WHAT YOU HAVE TO DO =>
Reproduce the records below in their entirety, character for character.

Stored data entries
==================================================
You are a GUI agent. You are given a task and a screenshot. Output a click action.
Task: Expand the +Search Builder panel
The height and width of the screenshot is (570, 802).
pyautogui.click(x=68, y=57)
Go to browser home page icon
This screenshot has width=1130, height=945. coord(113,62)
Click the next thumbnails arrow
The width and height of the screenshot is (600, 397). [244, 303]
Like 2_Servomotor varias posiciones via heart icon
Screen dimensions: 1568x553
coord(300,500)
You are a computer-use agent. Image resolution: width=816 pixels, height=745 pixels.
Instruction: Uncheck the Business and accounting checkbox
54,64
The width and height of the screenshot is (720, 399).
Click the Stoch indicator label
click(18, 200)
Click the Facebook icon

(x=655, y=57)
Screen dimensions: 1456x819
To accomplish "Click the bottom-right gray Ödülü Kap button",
==================================================
ANSWER TO THE EXERCISE =>
You are a GUI agent. You are given a task and a screenshot. Output a click action.
Task: Expand the +Search Builder panel
The height and width of the screenshot is (570, 802).
pyautogui.click(x=68, y=57)
Go to browser home page icon
This screenshot has width=1130, height=945. coord(113,62)
Click the next thumbnails arrow
The width and height of the screenshot is (600, 397). [244, 303]
Like 2_Servomotor varias posiciones via heart icon
Screen dimensions: 1568x553
coord(300,500)
You are a computer-use agent. Image resolution: width=816 pixels, height=745 pixels.
Instruction: Uncheck the Business and accounting checkbox
54,64
The width and height of the screenshot is (720, 399).
Click the Stoch indicator label
click(18, 200)
Click the Facebook icon

(x=655, y=57)
Screen dimensions: 1456x819
To accomplish "Click the bottom-right gray Ödülü Kap button",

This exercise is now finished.